Problem —
Which lines below contain the word "rightmost", with case counting? Locate each one and copy it out in full.

** Start of Input **

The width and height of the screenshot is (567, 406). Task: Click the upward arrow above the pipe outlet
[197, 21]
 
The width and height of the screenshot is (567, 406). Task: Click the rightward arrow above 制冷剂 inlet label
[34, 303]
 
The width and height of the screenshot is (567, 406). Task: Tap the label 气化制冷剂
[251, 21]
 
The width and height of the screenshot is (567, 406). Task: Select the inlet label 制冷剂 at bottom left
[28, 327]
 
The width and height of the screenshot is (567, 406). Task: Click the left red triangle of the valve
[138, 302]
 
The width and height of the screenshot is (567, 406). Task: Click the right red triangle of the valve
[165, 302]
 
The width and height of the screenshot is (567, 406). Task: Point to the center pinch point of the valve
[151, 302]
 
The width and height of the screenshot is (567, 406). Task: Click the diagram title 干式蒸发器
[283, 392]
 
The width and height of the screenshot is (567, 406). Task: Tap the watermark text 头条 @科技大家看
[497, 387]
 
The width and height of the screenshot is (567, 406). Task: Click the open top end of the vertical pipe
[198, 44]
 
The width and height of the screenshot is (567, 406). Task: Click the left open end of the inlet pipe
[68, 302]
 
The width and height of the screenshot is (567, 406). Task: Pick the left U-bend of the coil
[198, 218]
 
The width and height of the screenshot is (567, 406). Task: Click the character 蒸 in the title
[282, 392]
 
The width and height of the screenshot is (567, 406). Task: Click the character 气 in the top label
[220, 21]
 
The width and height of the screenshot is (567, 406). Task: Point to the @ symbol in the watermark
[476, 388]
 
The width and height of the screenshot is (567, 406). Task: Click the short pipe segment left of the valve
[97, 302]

** End of Input **
** Start of Input **

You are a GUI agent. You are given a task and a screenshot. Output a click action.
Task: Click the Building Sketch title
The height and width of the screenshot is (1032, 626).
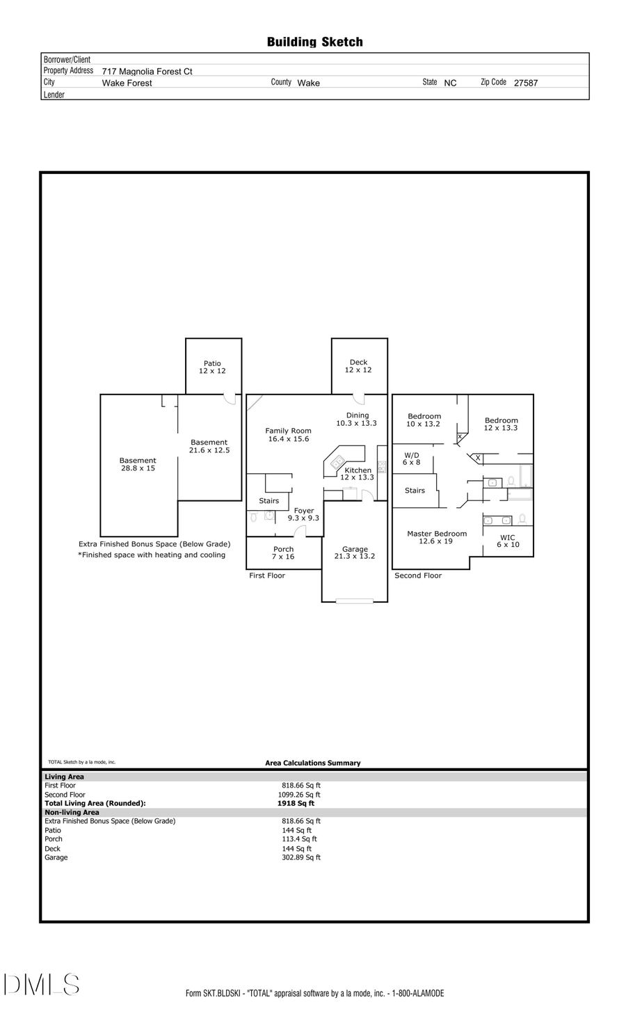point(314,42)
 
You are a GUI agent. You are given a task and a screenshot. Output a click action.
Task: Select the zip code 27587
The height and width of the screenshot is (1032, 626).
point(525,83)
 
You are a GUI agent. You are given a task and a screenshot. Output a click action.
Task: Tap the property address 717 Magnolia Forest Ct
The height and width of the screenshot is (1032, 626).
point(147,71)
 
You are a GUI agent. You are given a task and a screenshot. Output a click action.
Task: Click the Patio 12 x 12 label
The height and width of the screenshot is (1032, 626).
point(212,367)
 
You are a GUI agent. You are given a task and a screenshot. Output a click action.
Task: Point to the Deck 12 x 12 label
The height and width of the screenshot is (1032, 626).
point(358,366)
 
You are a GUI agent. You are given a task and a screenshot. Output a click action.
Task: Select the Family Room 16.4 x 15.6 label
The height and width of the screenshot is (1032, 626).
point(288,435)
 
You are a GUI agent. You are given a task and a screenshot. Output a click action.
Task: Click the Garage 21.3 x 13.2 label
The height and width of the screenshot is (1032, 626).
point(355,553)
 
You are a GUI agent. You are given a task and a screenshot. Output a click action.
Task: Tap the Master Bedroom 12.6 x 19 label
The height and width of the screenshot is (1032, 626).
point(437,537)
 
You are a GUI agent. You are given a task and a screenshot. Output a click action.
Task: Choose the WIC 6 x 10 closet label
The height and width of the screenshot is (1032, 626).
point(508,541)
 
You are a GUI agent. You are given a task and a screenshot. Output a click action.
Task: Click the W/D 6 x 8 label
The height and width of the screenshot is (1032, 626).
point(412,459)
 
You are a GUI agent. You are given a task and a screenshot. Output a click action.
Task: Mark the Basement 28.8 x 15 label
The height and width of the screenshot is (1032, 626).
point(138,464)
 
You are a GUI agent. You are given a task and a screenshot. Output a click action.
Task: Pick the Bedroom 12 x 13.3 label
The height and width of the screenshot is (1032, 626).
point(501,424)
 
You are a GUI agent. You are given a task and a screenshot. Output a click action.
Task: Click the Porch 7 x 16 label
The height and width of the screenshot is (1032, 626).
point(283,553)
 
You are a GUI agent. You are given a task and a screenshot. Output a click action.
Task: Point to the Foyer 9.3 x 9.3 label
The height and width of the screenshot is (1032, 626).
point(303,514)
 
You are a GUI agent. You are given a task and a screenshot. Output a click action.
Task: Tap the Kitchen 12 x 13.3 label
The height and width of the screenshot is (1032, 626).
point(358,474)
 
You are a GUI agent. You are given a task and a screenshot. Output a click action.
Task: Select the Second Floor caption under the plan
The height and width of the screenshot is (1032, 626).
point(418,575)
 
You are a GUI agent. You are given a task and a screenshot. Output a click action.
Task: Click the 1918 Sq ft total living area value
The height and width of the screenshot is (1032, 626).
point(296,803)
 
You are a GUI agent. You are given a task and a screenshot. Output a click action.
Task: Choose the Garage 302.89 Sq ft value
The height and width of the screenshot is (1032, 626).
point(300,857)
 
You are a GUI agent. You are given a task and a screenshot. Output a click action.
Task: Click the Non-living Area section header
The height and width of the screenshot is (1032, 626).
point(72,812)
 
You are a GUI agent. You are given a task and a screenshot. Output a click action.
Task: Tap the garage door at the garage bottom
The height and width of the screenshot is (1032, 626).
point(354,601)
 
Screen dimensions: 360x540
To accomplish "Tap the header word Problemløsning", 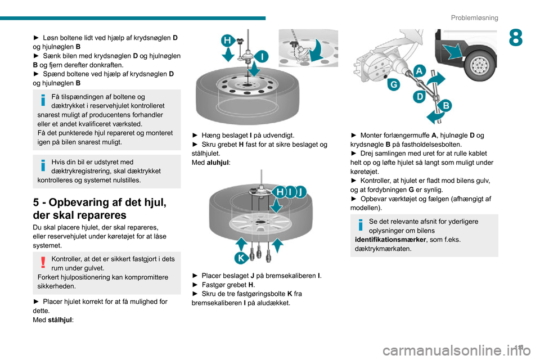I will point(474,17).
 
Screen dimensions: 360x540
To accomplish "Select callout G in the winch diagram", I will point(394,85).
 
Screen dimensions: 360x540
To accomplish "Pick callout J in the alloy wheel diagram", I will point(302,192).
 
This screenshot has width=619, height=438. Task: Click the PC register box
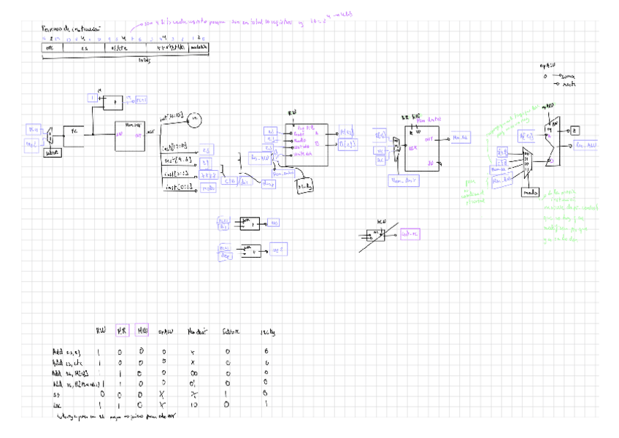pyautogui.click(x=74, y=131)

** End of Input **
** Start of Input **

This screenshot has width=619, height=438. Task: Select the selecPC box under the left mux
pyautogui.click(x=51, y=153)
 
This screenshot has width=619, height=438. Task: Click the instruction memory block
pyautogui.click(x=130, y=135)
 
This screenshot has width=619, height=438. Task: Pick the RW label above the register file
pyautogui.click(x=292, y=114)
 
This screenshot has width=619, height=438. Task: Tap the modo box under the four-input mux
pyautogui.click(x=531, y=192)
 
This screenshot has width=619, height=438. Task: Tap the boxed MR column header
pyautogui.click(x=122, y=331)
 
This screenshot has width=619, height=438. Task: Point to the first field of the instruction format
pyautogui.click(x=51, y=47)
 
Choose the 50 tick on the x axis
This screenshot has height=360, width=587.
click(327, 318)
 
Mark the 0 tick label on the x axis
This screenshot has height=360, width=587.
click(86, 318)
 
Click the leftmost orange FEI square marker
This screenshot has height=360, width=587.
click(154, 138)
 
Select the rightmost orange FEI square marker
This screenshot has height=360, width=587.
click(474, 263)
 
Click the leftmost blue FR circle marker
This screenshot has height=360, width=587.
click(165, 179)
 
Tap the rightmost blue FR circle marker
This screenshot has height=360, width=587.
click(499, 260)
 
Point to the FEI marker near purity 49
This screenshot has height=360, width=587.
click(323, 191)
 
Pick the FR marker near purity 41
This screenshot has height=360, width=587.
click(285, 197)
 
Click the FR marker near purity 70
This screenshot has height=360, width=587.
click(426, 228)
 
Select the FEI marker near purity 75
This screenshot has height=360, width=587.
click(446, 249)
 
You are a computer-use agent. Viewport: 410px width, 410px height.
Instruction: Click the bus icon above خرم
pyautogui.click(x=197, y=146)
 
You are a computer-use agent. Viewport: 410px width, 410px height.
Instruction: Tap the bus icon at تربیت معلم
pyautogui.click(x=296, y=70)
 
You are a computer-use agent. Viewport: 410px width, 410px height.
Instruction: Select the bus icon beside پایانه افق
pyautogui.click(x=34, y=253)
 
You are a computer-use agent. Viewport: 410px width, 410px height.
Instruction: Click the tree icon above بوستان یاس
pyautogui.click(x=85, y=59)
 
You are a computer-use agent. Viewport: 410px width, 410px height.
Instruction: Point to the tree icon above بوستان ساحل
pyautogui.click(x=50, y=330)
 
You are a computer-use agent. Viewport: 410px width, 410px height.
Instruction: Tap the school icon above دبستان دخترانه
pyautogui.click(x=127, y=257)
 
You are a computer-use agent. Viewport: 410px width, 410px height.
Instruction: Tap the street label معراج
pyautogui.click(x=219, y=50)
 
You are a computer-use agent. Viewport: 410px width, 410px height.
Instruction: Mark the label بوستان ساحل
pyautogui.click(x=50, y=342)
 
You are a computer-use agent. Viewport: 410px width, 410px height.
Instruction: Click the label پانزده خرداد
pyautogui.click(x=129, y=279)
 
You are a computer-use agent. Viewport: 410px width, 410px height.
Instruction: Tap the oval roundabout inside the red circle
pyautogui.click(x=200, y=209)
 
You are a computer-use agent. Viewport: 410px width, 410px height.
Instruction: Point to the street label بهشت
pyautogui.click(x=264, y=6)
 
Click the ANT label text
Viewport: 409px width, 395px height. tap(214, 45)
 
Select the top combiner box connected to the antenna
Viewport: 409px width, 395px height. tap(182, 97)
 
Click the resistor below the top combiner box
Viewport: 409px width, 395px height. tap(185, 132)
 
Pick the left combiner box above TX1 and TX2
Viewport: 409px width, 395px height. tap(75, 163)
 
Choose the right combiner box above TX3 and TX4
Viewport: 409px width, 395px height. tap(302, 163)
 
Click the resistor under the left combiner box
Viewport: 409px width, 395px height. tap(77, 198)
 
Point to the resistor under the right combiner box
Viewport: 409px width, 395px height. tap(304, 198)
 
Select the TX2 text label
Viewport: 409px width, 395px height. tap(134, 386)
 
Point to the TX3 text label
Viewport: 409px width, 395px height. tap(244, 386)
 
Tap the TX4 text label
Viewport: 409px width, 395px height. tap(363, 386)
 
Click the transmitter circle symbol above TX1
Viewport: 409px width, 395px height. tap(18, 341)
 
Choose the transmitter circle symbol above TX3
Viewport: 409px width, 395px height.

** End of Input **

Task response —
Select the rightmost orange FEI square marker
Tap the rightmost blue FR circle marker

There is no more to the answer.